Criminaliteit is strafbaar gedrag. Dat is gedrag dat regels of wetten overtreedt. Iedereen heeft er belang bij dat regels worden nageleefd, want op die manier wordt de samenleving beschermd tegen crimineel gedrag. Strafbaar gedrag is vastgelegd in wetten, zoals het Wetboek van Strafrecht, de Wegenverkeerswet en de Opiumwet.
De wet maakt een onderscheid tussen overtreding en misdrijf. Een overtreding is minder ernstig dan een misdrijf. Voor misdrijven gelden dan ook zwaardere straffen. Door rood licht rijden of dronken over straat lopen zijn overtredingen; winkeldiefstal, vernieling of geweldpleging zijn misdrijven.
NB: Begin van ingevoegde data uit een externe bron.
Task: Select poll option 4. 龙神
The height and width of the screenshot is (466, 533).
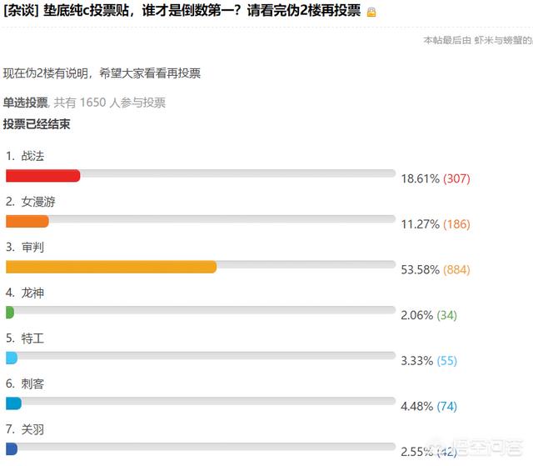Action: 25,293
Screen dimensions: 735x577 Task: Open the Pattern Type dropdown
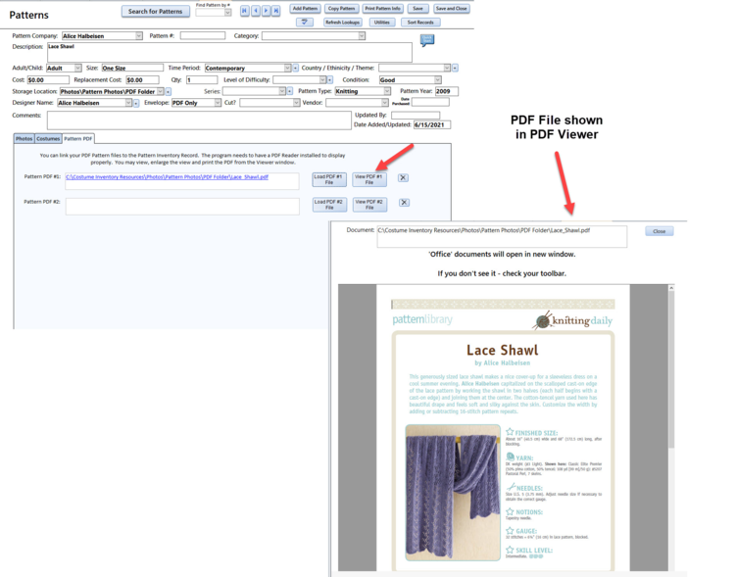click(387, 91)
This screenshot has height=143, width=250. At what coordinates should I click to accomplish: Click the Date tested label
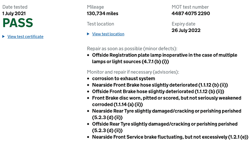(15, 7)
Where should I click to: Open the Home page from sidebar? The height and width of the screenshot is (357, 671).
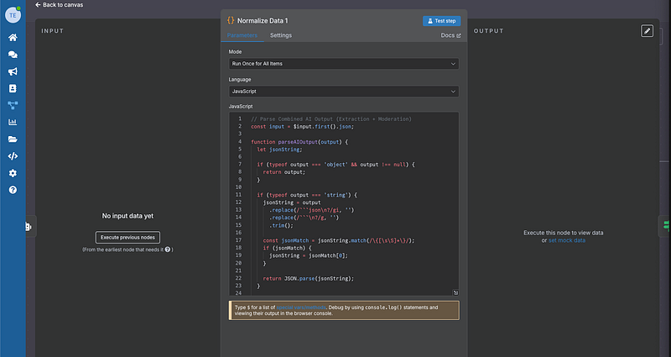coord(13,38)
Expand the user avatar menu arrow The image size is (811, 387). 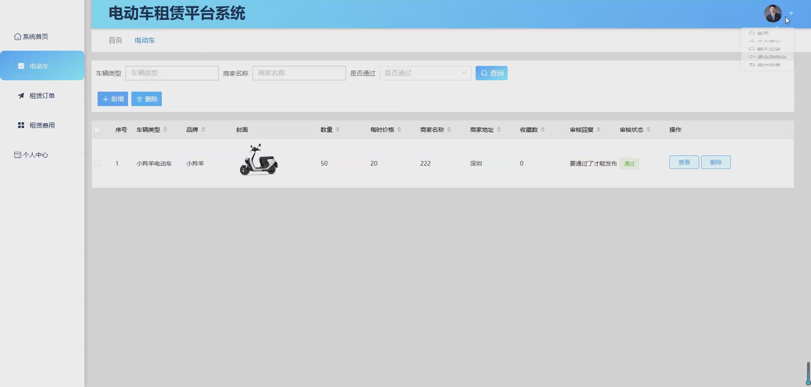tap(792, 13)
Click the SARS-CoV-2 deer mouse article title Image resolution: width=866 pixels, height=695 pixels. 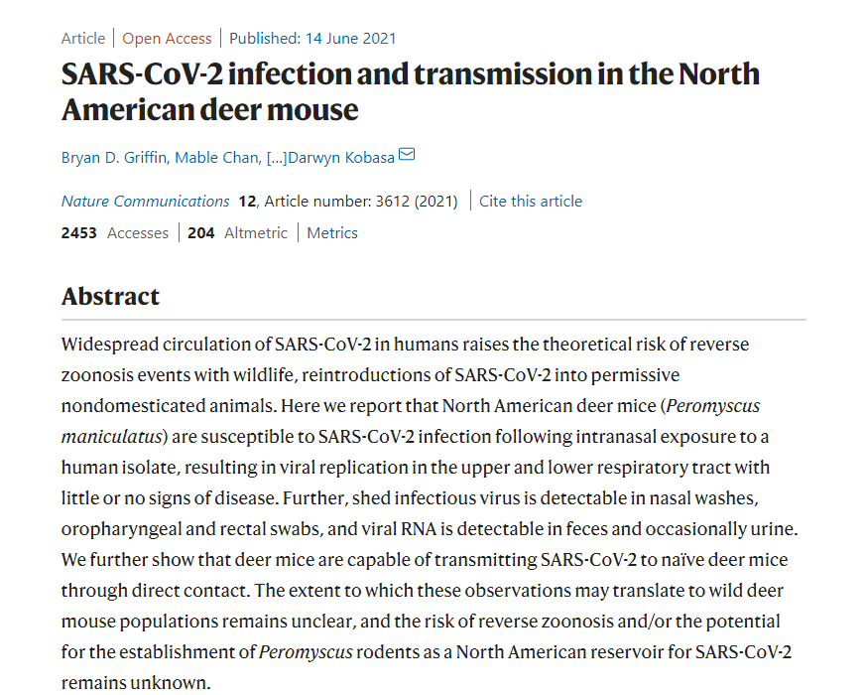(x=411, y=90)
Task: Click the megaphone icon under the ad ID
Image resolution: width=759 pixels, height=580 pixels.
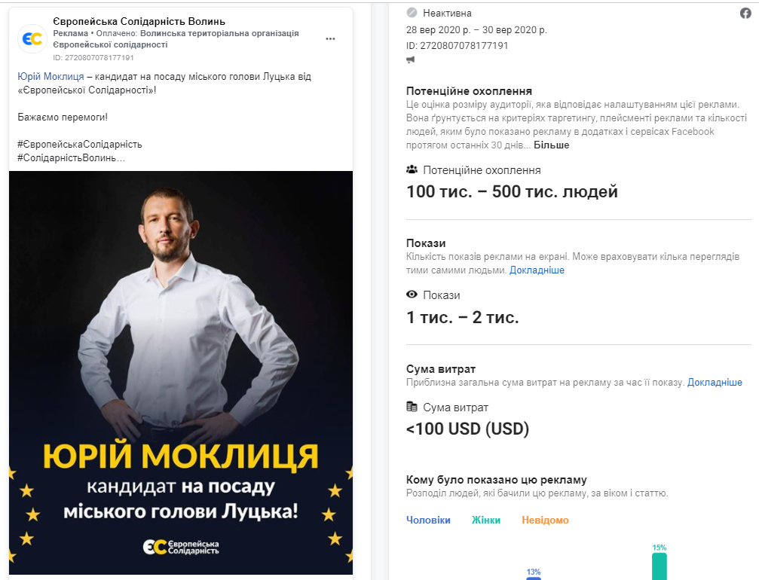Action: coord(412,60)
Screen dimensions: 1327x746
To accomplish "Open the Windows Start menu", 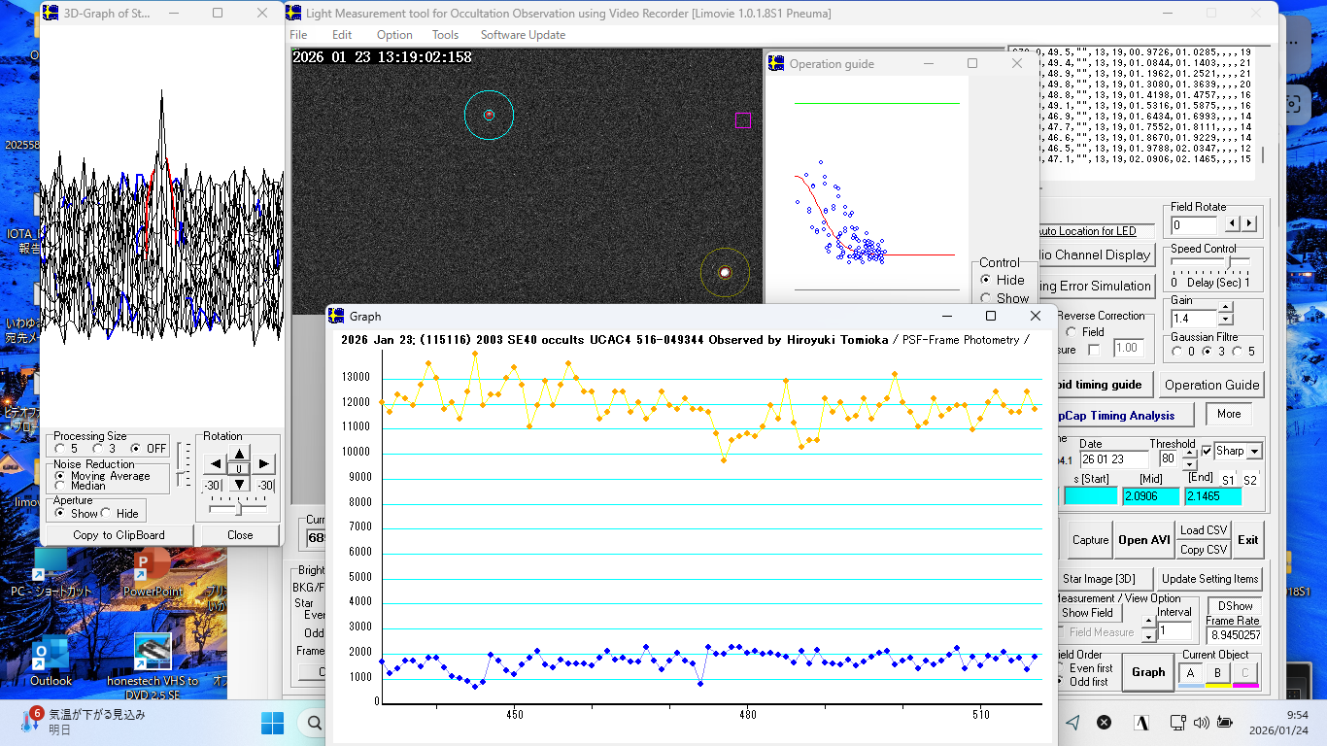I will click(x=272, y=723).
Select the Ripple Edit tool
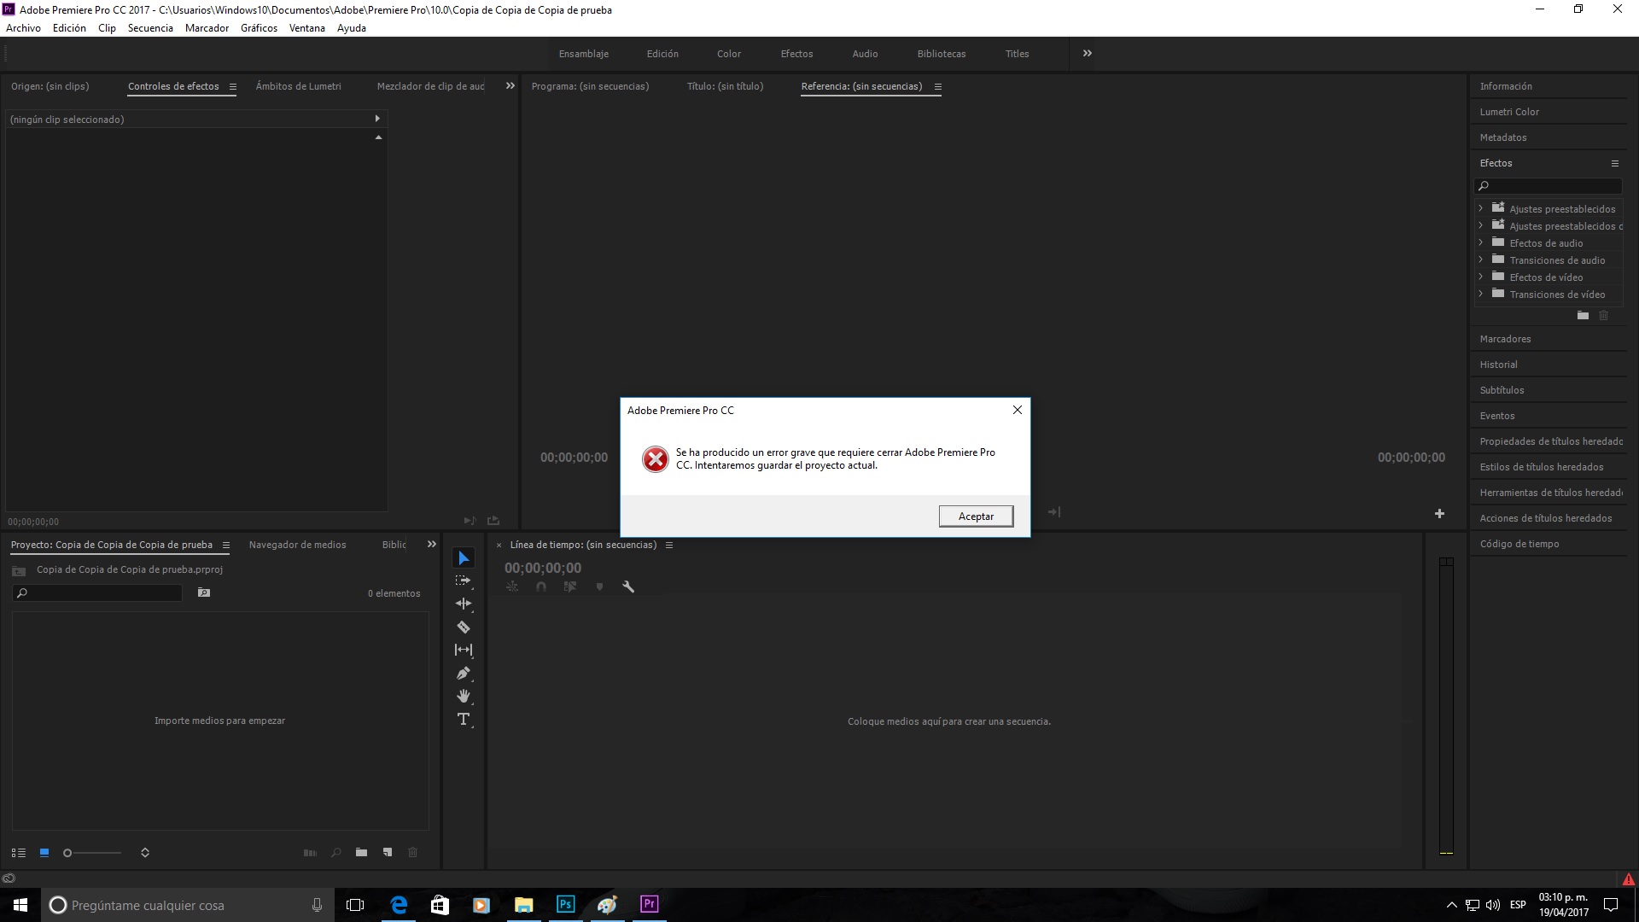The width and height of the screenshot is (1639, 922). click(464, 604)
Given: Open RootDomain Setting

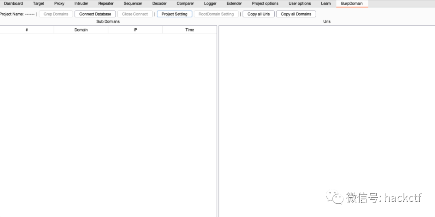Looking at the screenshot, I should (x=216, y=14).
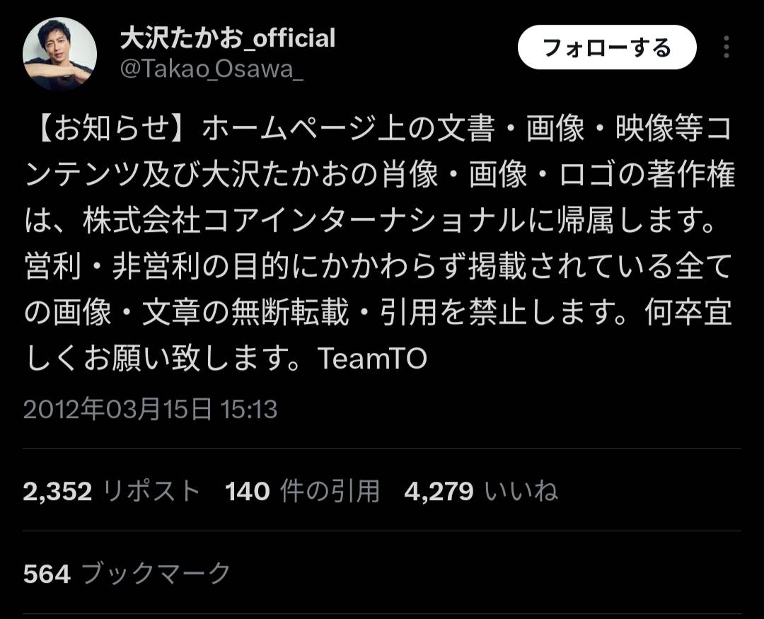The height and width of the screenshot is (619, 764).
Task: View the 4,279 いいね list
Action: 480,491
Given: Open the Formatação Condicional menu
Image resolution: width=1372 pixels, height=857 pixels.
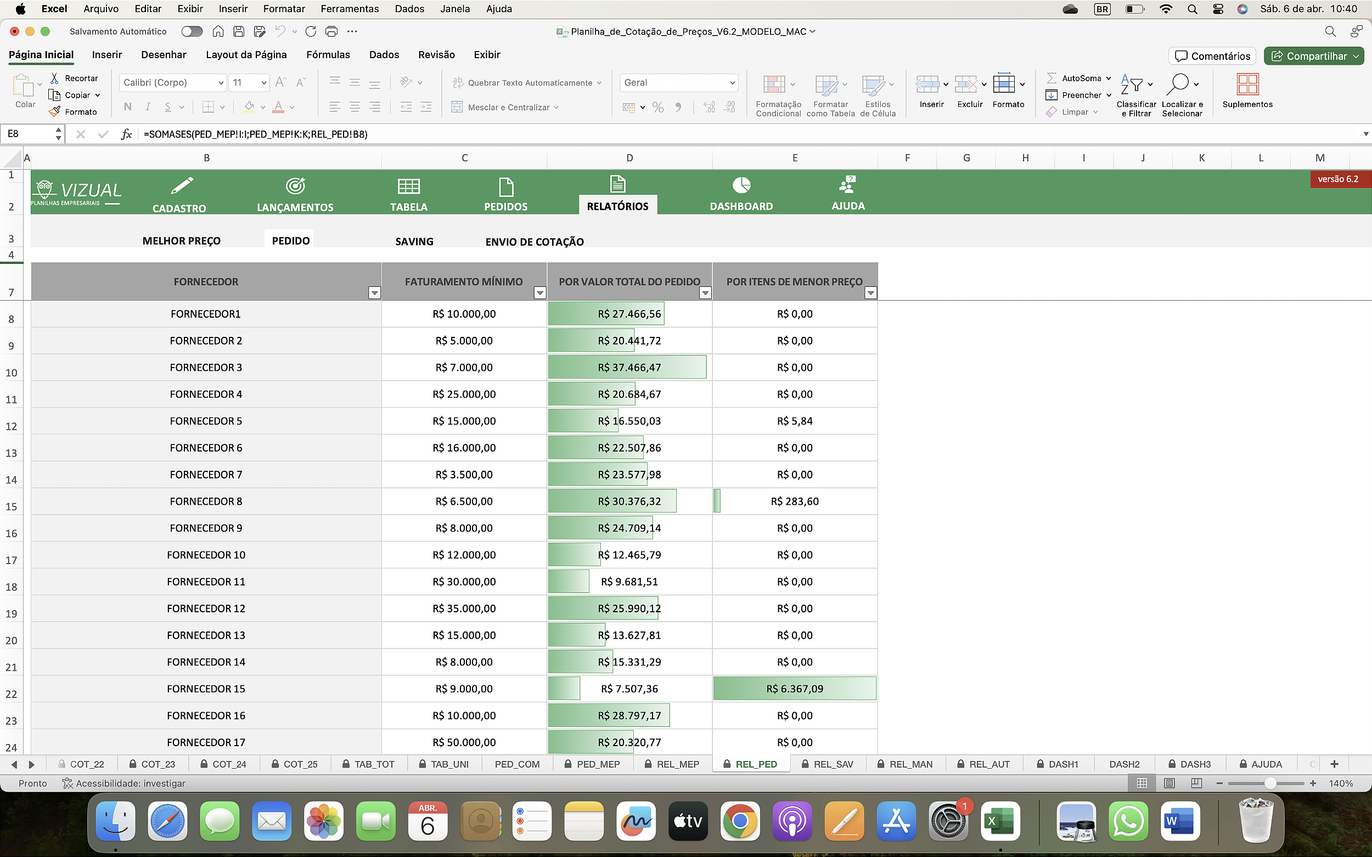Looking at the screenshot, I should (777, 94).
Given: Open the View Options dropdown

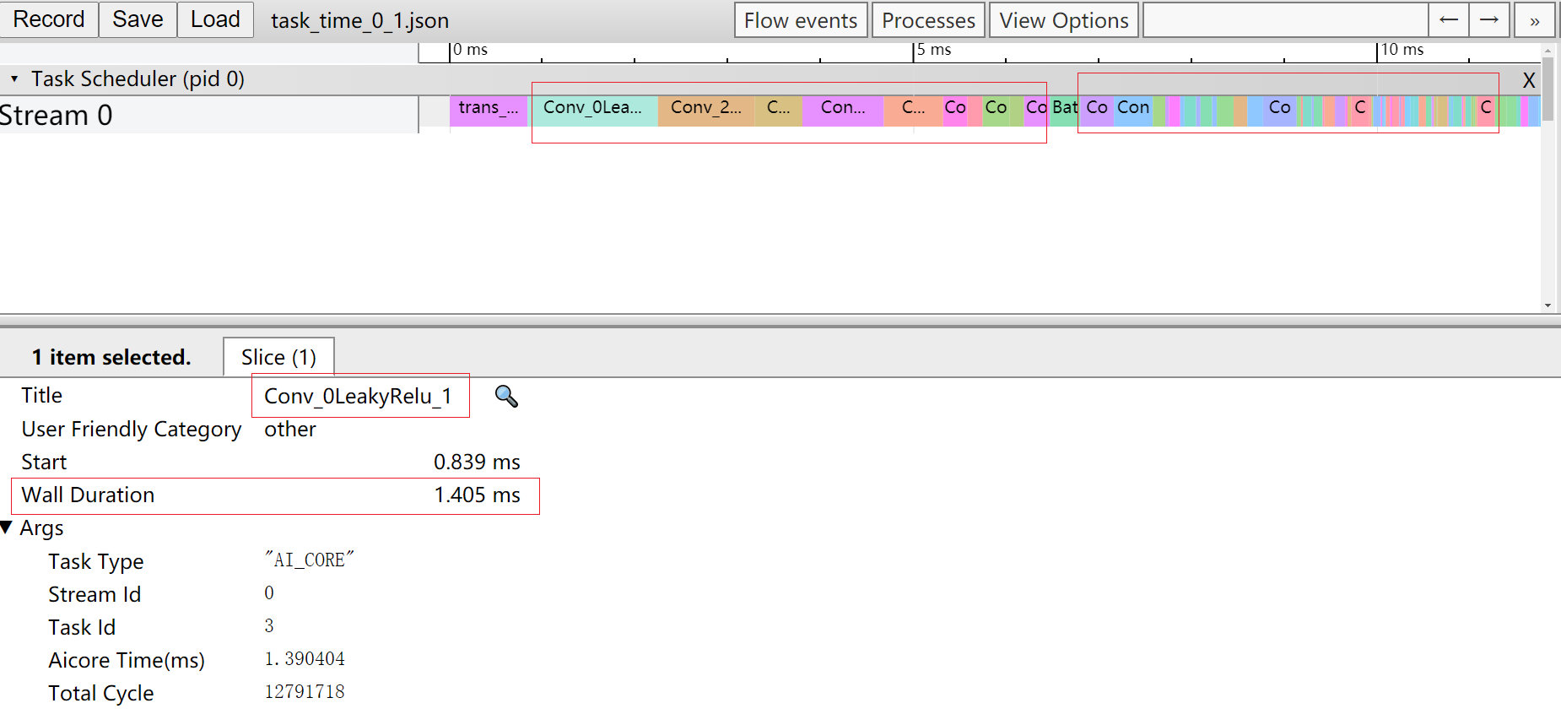Looking at the screenshot, I should point(1063,20).
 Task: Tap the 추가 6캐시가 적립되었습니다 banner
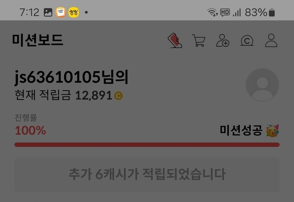point(147,174)
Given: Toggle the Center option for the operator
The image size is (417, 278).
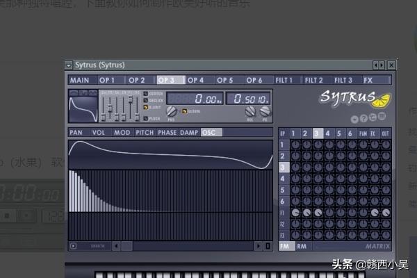Looking at the screenshot, I should pos(145,93).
Een van de taken van de politie is het voorkomen van strafbare feiten en het opsporen van verdachten. Als de politie onderzoek heeft gedaan naar een overtreding of een misdrijf, legt ze de zaak voor aan de Officier van Justitie. Die heeft dan drie keuzes: Hij kan de zaak seponeren. Dat wil zeggen dat er geen vervolging plaatsvindt. De officier van justitie kan een boete opleggen; Maar hij kan ook besluiten om tot vervolging over te gaan. Dat betekent dat de zaak voor de rechter komt.
Een rechtszaak kent 8 stappen, die altijd in dezelfde volgorde worden afgehandeld. De zaak wordt geopend en de gegevens van de verdachte worden gecontroleerd. Op die manier wordt voorkomen dat de verkeerde persoon terecht staat. De aanklacht wordt voorgelezen. De zaak wordt onderzocht. Alle informatie die de politie heeft gevonden wordt gepresenteerd en als er getuigen zijn, worden die gehoord. De verdachte wordt ondervraagd. De officier van justitie houdt zijn requisitoir, een verhaal waarin hij probeert aan te tonen waarom hij denkt dat de verdachte schuldig is en wat voor straf daarop zou moeten staan. De advocaat van de verdachte houdt zijn pleidooi, waarin hij argumenten aanvoert om de verdachte vrij te pleiten.
Het laatste woord in een rechtszaak is altijd aan de verdachte. Nu heeft de verdachte de mogelijkheid om zijn of haar kant van het verhaal toe te lichten.Tot slot spreekt de rechtbank een vonnis uit. Dat kan een straf zijn, zoals een gevangenisstraf, een taakstraf of een geldboete. Maar als de rechter er niet van overtuigd is dat de verdachte ook daadwerkelijk schuldig is, kan hij hem of haar ook vrijspreken.